## What is needed
Reproduce the full set of records verbatim.

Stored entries

▼

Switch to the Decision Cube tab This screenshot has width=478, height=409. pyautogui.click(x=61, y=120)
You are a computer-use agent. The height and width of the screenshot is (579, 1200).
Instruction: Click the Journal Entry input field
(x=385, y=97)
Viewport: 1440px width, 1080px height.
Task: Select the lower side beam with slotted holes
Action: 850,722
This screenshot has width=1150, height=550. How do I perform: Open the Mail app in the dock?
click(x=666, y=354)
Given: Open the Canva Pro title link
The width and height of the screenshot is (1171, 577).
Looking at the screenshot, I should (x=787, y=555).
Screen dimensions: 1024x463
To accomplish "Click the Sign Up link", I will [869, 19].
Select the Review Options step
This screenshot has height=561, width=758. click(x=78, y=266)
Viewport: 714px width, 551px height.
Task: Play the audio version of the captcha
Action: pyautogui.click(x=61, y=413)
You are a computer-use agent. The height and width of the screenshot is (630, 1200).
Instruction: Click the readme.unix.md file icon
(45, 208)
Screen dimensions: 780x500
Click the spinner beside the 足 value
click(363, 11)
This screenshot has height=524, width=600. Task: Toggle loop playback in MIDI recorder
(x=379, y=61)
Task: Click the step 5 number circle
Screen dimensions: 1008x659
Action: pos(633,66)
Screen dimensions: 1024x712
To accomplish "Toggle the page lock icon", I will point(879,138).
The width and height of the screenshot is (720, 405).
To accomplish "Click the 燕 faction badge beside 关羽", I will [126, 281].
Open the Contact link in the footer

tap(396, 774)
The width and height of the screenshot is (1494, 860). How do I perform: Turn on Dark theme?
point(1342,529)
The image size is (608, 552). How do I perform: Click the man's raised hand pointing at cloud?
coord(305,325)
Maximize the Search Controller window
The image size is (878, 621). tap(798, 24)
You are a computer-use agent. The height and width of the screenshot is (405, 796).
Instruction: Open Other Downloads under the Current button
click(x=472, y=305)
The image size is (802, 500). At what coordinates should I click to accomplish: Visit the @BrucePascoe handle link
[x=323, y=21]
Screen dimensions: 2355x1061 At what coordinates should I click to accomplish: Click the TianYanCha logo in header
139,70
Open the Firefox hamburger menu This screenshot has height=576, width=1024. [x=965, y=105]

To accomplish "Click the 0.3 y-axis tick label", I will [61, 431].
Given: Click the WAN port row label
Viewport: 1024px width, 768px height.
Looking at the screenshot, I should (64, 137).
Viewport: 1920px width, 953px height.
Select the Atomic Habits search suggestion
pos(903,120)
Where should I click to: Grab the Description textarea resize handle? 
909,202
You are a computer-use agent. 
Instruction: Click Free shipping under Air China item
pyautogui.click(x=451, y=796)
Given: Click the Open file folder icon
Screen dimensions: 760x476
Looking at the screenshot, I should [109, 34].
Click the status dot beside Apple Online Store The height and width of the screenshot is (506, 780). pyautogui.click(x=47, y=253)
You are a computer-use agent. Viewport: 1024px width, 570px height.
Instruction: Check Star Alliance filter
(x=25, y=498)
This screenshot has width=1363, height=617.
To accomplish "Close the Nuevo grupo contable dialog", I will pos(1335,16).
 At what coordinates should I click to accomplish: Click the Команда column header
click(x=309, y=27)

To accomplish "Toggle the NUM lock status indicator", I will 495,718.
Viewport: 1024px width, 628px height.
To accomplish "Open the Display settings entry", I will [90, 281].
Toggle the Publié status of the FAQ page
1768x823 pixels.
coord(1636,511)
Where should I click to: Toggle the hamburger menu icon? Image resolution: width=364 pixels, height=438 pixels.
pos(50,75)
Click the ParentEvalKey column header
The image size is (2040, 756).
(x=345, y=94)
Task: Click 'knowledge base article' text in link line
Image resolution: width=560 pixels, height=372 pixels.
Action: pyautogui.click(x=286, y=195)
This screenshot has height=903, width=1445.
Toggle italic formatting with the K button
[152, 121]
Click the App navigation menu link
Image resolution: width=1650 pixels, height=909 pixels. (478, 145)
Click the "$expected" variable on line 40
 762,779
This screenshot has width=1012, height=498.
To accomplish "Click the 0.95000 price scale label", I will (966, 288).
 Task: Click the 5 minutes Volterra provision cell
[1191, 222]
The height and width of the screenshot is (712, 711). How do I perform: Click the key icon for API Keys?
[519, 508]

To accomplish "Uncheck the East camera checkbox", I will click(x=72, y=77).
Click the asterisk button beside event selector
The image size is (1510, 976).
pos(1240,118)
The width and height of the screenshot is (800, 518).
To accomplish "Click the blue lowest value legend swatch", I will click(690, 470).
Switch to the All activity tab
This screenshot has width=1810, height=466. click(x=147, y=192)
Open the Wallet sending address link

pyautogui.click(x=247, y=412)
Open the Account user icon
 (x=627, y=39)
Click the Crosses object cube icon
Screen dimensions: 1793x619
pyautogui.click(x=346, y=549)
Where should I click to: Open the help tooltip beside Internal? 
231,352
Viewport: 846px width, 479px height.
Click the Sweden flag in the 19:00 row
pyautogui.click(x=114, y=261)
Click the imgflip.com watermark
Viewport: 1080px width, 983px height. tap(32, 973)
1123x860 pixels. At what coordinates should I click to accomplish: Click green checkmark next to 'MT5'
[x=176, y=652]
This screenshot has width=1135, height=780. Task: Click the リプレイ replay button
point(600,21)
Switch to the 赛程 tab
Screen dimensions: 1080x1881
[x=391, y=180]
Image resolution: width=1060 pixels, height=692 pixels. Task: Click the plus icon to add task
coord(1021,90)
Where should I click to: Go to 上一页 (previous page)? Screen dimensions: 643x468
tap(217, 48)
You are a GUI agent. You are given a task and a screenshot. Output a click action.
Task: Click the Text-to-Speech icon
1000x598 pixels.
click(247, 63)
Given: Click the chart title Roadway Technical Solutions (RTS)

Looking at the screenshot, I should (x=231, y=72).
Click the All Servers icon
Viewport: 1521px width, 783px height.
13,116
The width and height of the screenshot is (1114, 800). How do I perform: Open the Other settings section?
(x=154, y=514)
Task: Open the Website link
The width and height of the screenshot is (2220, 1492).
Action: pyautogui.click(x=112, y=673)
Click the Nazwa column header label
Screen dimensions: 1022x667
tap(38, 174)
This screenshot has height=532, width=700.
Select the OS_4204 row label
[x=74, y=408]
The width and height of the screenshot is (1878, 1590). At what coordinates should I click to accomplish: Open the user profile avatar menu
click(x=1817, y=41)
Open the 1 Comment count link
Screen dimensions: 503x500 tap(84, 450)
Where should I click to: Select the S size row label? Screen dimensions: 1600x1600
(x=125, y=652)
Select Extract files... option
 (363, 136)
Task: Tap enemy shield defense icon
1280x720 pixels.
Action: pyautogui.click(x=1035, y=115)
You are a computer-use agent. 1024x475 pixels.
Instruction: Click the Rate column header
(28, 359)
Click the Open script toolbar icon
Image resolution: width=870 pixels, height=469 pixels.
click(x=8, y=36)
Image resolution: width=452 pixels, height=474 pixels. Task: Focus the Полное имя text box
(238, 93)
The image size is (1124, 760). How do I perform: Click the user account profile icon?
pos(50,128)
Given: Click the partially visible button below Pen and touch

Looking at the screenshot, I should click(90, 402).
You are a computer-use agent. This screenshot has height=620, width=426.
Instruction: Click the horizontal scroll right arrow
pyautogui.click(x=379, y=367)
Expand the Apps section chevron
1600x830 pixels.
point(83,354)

▲

## Reply
Switch to the Decision Cube tab This screenshot has width=478, height=409. pyautogui.click(x=61, y=120)
You are a computer-use agent. The height and width of the screenshot is (579, 1200).
Instruction: Click the Journal Entry input field
(x=385, y=97)
Viewport: 1440px width, 1080px height.
Task: Select the lower side beam with slotted holes
Action: 850,722
This screenshot has width=1150, height=550. How do I perform: Open the Mail app in the dock?
click(x=666, y=354)
Given: Open the Canva Pro title link
The width and height of the screenshot is (1171, 577).
Looking at the screenshot, I should (x=787, y=555).
Screen dimensions: 1024x463
To accomplish "Click the Sign Up link", I will [869, 19].
Select the Review Options step
This screenshot has height=561, width=758. click(x=78, y=266)
Viewport: 714px width, 551px height.
Task: Play the audio version of the captcha
Action: pyautogui.click(x=61, y=413)
You are a computer-use agent. The height and width of the screenshot is (630, 1200).
Instruction: Click the readme.unix.md file icon
(45, 208)
Screen dimensions: 780x500
Click the spinner beside the 足 value
click(363, 11)
This screenshot has height=524, width=600. Task: Toggle loop playback in MIDI recorder
(x=379, y=61)
Task: Click the step 5 number circle
Screen dimensions: 1008x659
Action: pos(633,66)
Screen dimensions: 1024x712
To accomplish "Toggle the page lock icon", I will point(879,138).
The width and height of the screenshot is (720, 405).
To accomplish "Click the 燕 faction badge beside 关羽", I will [126, 281].
Open the Contact link in the footer

tap(396, 774)
The width and height of the screenshot is (1494, 860). How do I perform: Turn on Dark theme?
point(1342,529)
The image size is (608, 552). How do I perform: Click the man's raised hand pointing at cloud?
coord(305,325)
Maximize the Search Controller window
The image size is (878, 621). tap(798, 24)
You are a computer-use agent. The height and width of the screenshot is (405, 796).
Instruction: Open Other Downloads under the Current button
click(x=472, y=305)
The image size is (802, 500). At what coordinates should I click to accomplish: Visit the @BrucePascoe handle link
[x=323, y=21]
Screen dimensions: 2355x1061 At what coordinates should I click to accomplish: Click the TianYanCha logo in header
139,70
Open the Firefox hamburger menu This screenshot has height=576, width=1024. [x=965, y=105]

To accomplish "Click the 0.3 y-axis tick label", I will [61, 431].
Given: Click the WAN port row label
Viewport: 1024px width, 768px height.
Looking at the screenshot, I should (64, 137).
Viewport: 1920px width, 953px height.
Select the Atomic Habits search suggestion
pos(903,120)
Where should I click to: Grab the Description textarea resize handle? 
909,202
You are a computer-use agent. 
Instruction: Click Free shipping under Air China item
pyautogui.click(x=451, y=796)
Given: Click the Open file folder icon
Screen dimensions: 760x476
Looking at the screenshot, I should [109, 34].
Click the status dot beside Apple Online Store The height and width of the screenshot is (506, 780). pyautogui.click(x=47, y=253)
You are a computer-use agent. Viewport: 1024px width, 570px height.
Instruction: Check Star Alliance filter
(x=25, y=498)
This screenshot has width=1363, height=617.
To accomplish "Close the Nuevo grupo contable dialog", I will pos(1335,16).
 At what coordinates should I click to accomplish: Click the Команда column header
click(x=309, y=27)

To accomplish "Toggle the NUM lock status indicator", I will 495,718.
Viewport: 1024px width, 628px height.
To accomplish "Open the Display settings entry", I will [90, 281].
Toggle the Publié status of the FAQ page
1768x823 pixels.
coord(1636,511)
Where should I click to: Toggle the hamburger menu icon? Image resolution: width=364 pixels, height=438 pixels.
pos(50,75)
Click the ParentEvalKey column header
The image size is (2040, 756).
(x=345, y=94)
Task: Click 'knowledge base article' text in link line
Image resolution: width=560 pixels, height=372 pixels.
Action: pyautogui.click(x=286, y=195)
This screenshot has height=903, width=1445.
Toggle italic formatting with the K button
[152, 121]
Click the App navigation menu link
Image resolution: width=1650 pixels, height=909 pixels. (478, 145)
Click the "$expected" variable on line 40
 762,779
This screenshot has width=1012, height=498.
To accomplish "Click the 0.95000 price scale label", I will (966, 288).
 Task: Click the 5 minutes Volterra provision cell
[1191, 222]
The height and width of the screenshot is (712, 711). How do I perform: Click the key icon for API Keys?
[519, 508]

To accomplish "Uncheck the East camera checkbox", I will click(x=72, y=77).
Click the asterisk button beside event selector
The image size is (1510, 976).
pos(1240,118)
The width and height of the screenshot is (800, 518).
To accomplish "Click the blue lowest value legend swatch", I will click(690, 470).
Switch to the All activity tab
This screenshot has width=1810, height=466. click(x=147, y=192)
Open the Wallet sending address link

pyautogui.click(x=247, y=412)
Open the Account user icon
 (x=627, y=39)
Click the Crosses object cube icon
Screen dimensions: 1793x619
pyautogui.click(x=346, y=549)
Where should I click to: Open the help tooltip beside Internal? 
231,352
Viewport: 846px width, 479px height.
Click the Sweden flag in the 19:00 row
pyautogui.click(x=114, y=261)
Click the imgflip.com watermark
Viewport: 1080px width, 983px height. tap(32, 973)
1123x860 pixels. At what coordinates should I click to accomplish: Click green checkmark next to 'MT5'
[x=176, y=652]
This screenshot has width=1135, height=780. Task: Click the リプレイ replay button
point(600,21)
Switch to the 赛程 tab
Screen dimensions: 1080x1881
[x=391, y=180]
Image resolution: width=1060 pixels, height=692 pixels. Task: Click the plus icon to add task
coord(1021,90)
Where should I click to: Go to 上一页 (previous page)? Screen dimensions: 643x468
tap(217, 48)
You are a GUI agent. You are given a task and a screenshot. Output a click action.
Task: Click the Text-to-Speech icon
1000x598 pixels.
click(247, 63)
Given: Click the chart title Roadway Technical Solutions (RTS)

Looking at the screenshot, I should (x=231, y=72).
Click the All Servers icon
Viewport: 1521px width, 783px height.
13,116
The width and height of the screenshot is (1114, 800). How do I perform: Open the Other settings section?
(x=154, y=514)
Task: Open the Website link
The width and height of the screenshot is (2220, 1492).
Action: pyautogui.click(x=112, y=673)
Click the Nazwa column header label
Screen dimensions: 1022x667
tap(38, 174)
This screenshot has height=532, width=700.
Select the OS_4204 row label
[x=74, y=408]
The width and height of the screenshot is (1878, 1590). At what coordinates should I click to accomplish: Open the user profile avatar menu
click(x=1817, y=41)
Open the 1 Comment count link
Screen dimensions: 503x500 tap(84, 450)
Where should I click to: Select the S size row label? Screen dimensions: 1600x1600
(x=125, y=652)
Select Extract files... option
 (363, 136)
Task: Tap enemy shield defense icon
1280x720 pixels.
Action: pyautogui.click(x=1035, y=115)
You are a computer-use agent. 1024x475 pixels.
Instruction: Click the Rate column header
(28, 359)
Click the Open script toolbar icon
Image resolution: width=870 pixels, height=469 pixels.
click(x=8, y=36)
Image resolution: width=452 pixels, height=474 pixels. Task: Focus the Полное имя text box
(238, 93)
The image size is (1124, 760). How do I perform: Click the user account profile icon?
pos(50,128)
Given: Click the partially visible button below Pen and touch

Looking at the screenshot, I should click(90, 402).
You are a computer-use agent. This screenshot has height=620, width=426.
Instruction: Click the horizontal scroll right arrow
pyautogui.click(x=379, y=367)
Expand the Apps section chevron
1600x830 pixels.
point(83,354)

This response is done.